Archive for January, 2012
According to SQM research, Melbourne’s rental vacancy rate surged 1 percent in December to a 6 year high of 4.4 percent as the city deals with an oversupply of residental property. There is now 16,000 rental properties sitting empty.
A fortnight ago, the Herald Sun reported on a rental glut in West Melbourne where the vacancy rate had hit 22 percent in the month of November. December’s figures show further increases with West Melbourne now sitting at 26.4 percent. New four bedroom, two bathroom homes are reported to be renting for $275/week.
The increases are not limited to Melbourne. In the Sydney suburb of Rhode, the rental vacancy rate is now 13.6 percent. Gordon is 8 percent.
» Melbourne full of empty homes – The Age, 26th January 2012.
» Rental vacancy rate an ‘ominous development’, says SQM – News Limited, 26th January 2012.
Posted in Australian economy, Australian Housing | 11 Comments »
According to Skelton Sherborne, a freight forwarder of mining and construction equipment, imports of heavy machines into Australia fell 62.5 percent in November and December. Skelton Sherborne Director Brad Skelton said the last slowdown of this rate occurred in December 2008 / January 2009 when imports fell 77 percent.
He told the Australian Associated Press, “If everything is as wonderful as they (miners) say, why is there a slowdown in the last two months in the volume of equipment coming into the country?”
“That’s what I can’t reconcile … the real underlying story is that there is a lot of concern about just what’s going on in the world”
Earlier this week the International Monetary Fund (IMF) predicted non-oil commodities will continue to fall in 2012. It expects prices will come off 14 percent this year as world growth weakens further.
Mr Skelton said “And if commodity prices fall, I don’t think Australia is immune to a pretty difficult 2012 economically.”

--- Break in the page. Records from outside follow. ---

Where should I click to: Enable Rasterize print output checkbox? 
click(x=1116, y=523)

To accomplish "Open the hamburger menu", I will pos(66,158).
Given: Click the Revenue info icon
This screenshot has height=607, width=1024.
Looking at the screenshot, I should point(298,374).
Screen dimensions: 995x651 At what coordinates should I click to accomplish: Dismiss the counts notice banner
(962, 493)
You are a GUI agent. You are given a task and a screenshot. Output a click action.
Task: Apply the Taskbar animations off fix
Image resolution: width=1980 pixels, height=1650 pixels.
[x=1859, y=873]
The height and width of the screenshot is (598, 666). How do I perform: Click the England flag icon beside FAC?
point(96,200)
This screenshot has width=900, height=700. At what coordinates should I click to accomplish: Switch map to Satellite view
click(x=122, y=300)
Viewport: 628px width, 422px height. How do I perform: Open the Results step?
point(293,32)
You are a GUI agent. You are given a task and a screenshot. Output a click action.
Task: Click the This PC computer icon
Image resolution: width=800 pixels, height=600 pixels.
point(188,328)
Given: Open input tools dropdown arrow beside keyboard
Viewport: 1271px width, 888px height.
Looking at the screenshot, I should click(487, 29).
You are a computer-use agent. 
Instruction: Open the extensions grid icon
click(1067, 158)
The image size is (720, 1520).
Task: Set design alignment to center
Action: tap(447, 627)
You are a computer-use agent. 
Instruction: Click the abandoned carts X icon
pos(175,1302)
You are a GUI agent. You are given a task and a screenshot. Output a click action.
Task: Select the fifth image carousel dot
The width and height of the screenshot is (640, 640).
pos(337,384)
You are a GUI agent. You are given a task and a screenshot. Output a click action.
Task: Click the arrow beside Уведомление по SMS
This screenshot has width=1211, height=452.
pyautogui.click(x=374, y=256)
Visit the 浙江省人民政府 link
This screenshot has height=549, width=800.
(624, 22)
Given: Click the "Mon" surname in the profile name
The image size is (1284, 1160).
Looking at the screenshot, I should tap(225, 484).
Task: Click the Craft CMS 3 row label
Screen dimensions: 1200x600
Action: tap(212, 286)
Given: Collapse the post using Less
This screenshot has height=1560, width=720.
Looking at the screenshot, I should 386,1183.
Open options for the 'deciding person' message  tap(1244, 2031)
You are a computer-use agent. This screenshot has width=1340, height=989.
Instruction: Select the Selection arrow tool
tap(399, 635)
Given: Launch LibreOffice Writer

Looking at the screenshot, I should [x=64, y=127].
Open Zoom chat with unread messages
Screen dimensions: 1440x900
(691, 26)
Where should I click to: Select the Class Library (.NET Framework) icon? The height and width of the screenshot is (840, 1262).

Posted in Australian economy | 8 Comments »
More doom and gloom headlines circulate Australian media today with comments from an United States based property analyst suggesting Australian property could crash by more than 60 percent. At the same time, Australian experts counteract the argument saying it can’t happen in Australia, in fact – some say we have no bubble.
Is there any substance to the article?
Jordan Wirsz says “Right now is not a time to be buying real estate in Australia.”
“The market has slowed substantially but residential prices are likely to fall up to 60 per cent, possibly even more, within five years.”
We don’t believe the 60 percent figure has been simply pulled from the air. It is consistent with the Economist Magazine that calculates Australian housing is overvalued by 53 percent on a rent to price basis (sort of like the PE ratio for shares) and 38 percent on an income to price ratio. Such a large bubble can scar the indebted and cause markets to over correct. I would be cautious about the 5 year time frame, although. I would expect prices to deflate over a decade or two, although the large falls will occur in the first couple of years in this window.
“I’m bearish about world real estate but I couldn’t be more bearish about the Australian market, There have been corrections but they don’t hold up to the scale of what is coming, ” said Mr Wirsz.
This is also consistent with The Economist report that states house prices in Australia, Belgium, Canada and France is more overvalued today, than during the peak of the American housing bubble. Assuming house prices fall back to nominal levels, this would suggest we could potentially have a bigger housing downturn than America.
But experts in the thick of it here in Australia disagree.
Paul Bloxham, HSBC’s chief economist, said there would have to be sharp rises in interest rates, unemployment and housing stocks for property values to crash. As per our prevous post, unemployment in Australia looks shaky and is expected to be worst this year as the effects of high household debt take their toll.
SQM research shows there are now 48,586 Victorian homes on the market in December 2011, up 43 percent for the 12 months. Stock on the market is up 23 percent in Sydney, 26 percent in Adelaide, 52 percent in Hobart and 21 percent in Canberra.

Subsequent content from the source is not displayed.